Karikatürist Umut Sarıkaya tarafından Derek adlı karakterle ölümsüzleştirilen, ülkemize ‘okumaya’ gelen öğrenciler ile ülkemizden ‘okumaya’ giden öğrencilerin temelini oluşturduğu Erasmus Projesi özellikle son 10 yıldır üniversiteye adım atan herkes tarafından bilinmekte. Erasmus Programı’nın amacı katılımcı ülkelerin yükseköğretim kurumlarının birbirleri ile işbirliği yapması, eğitimde Avrupa standartlarının geliştirilmesi ve yaygınlaşması, eğitim programlarının geliştirilmesi ve denkleştirilmesi ve yükseköğretim kalitesini arttırmak. Bunların yanı sıra öğrenci ve öğretim üyelerinin 3-12 ay arasında yurtdışı deneyimi yaşamaları, farklı kültür ve yaşam stillerinin tanınması ve bunlara karşı hoşgörünün geliştirilmesi ve katılımcıların yabancı dil becerilerinin geliştirilmesi de programın amaçları arasında yer alıyor.
Erasmus hakkında verilen bilgiye göre bu program ile ülkemize gelen öğrenci sayısının beş binlere ulaştığı göze çarpan özelliklerden biri olarak kaydedilmiş durumda. Ancak kimi zaman elimizde olmadan sorduğumuz bazı sorular var; eğitim sistemi Türkiye’nin oldukça ilerisinde olan veya aslında en basit tabirle ‘refah seviyesine ulaşmış’ ülkelerden gelen öğrenciler ‘okumak’ için Türkiye’yi neden seçsinler ki?
Öğrencilerimiz Fransa’dan gelen Celine ya da İngiltere’den gelen Jonathan’ı gördüğünde ellerinde olmadan bizlere bu soruları yöneltebiliyorlar. Elbette bunun en basit cevabı ‘oryantalist’ bakış çerçevesinden verilebilir; merak… Pek tabii durağan bir hayat yaşayan, kurallara sıkı sıkıya bağlı olan, bizim deyimimizle monotonlaşmış gündelik yaşantıları olan farklı ülke gençleri macera aramak, doğu kültürünü tanımak, tarihlerinde ‘barbar’ olarak nam salmış, peşi sıra devrimlerle kendilerinin yaşam tarzına uyumlandırılmış Türk halkını tanımak isteyebilir. Üstelik Umut Sarıkaya’nın da vurguladığı gibi etraflarında pervane olan yabancı görmüş zavallı Türk gençleri ve bu gençlerin sahiplenici, misafirperver aileleri de bunca heyecanın yanında garanti.

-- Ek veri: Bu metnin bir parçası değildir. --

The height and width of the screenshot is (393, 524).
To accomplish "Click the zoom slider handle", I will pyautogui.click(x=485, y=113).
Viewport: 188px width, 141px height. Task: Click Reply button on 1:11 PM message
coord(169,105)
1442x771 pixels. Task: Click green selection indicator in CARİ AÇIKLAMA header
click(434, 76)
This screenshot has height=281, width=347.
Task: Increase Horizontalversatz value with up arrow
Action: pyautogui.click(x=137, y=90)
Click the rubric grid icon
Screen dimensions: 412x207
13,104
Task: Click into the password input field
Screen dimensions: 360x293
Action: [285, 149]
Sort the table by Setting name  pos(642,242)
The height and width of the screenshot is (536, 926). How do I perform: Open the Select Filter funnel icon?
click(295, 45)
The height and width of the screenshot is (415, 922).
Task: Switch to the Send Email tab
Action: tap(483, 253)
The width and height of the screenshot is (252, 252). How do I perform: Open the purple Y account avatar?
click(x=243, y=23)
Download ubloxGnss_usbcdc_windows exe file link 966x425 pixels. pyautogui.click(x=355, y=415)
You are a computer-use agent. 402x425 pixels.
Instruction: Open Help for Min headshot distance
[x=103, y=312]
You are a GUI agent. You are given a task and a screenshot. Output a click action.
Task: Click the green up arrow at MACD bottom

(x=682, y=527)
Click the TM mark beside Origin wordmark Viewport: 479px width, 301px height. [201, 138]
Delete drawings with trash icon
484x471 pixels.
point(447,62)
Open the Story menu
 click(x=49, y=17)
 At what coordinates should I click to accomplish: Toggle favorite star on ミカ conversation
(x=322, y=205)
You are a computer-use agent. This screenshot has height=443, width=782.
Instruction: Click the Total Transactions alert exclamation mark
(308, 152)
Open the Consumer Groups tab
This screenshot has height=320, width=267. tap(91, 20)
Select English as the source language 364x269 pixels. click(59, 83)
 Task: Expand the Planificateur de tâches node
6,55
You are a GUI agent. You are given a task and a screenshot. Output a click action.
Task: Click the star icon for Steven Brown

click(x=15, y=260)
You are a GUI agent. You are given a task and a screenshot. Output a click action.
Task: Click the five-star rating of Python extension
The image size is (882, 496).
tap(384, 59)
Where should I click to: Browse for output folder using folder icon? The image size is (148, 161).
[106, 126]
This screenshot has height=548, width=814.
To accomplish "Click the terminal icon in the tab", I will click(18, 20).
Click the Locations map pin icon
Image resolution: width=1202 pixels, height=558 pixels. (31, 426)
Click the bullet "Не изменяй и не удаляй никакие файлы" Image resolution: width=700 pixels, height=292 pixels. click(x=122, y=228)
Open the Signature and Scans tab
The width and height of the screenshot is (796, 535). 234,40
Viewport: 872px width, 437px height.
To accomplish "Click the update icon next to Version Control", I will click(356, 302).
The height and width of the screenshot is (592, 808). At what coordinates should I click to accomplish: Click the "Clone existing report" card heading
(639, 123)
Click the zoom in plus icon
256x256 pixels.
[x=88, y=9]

Şimdi ben bunca şeyi neden yazdım… Aslında amacım topyekûn Erasmus öğrencilerini kötülemek değil. Hatta hiç değil. Elbette gelsinler, görsünler, bizimkilerle istemeseler bile kaynaşsınlar; üç beş kelime Türkçe bile öğrenebilirler hatta! Sonrasında belki standartların çok üzerinde para kazanabilecekleri bir işleri bile olabilir; Türkiye’de her şey mümkün, ama geçen gün bir hocamın söylediği ve açıkçası kendisinin de bu tarz işlere kızdığını belirten bir detay dikkatimi çekti. Esprisi de geçmedi değil; yazmayacağım demiştim, ancak eski York düşesi Sarah Ferguson ve beraberindeki Tom Jones ile Chris Rogers’ın, 2008 yılında Saray Bakım ve Rehabilitasyon Merkezi’ne izin prosedürlerine uymadan ve gerçek kimliklerini gizleyerek girdikleri ve burada gizli kamerayla kaydettikleri görüntülerin İngiliz kanalında yayınlanması olayı da aklıma gelince yazmadan edemedim. Ferguson’a Türkiye’de dava açılmış ve iddianamede, Saray Bakım ve Rehabilitasyon Merkezi’ndeki ağır zihinsel engelliler sınıfında bulunan, fiziksel engelleri nedeniyle ihtiyaçlarını yardımsız sağlayamayan ve bütünüyle bakım ve gözetim personelinin denetiminde bulunan mağdur çocukların, kuruma izinsiz girişle gizli çekimleri yapılarak hayatlarının deşifre edildikleri belirtilmişti.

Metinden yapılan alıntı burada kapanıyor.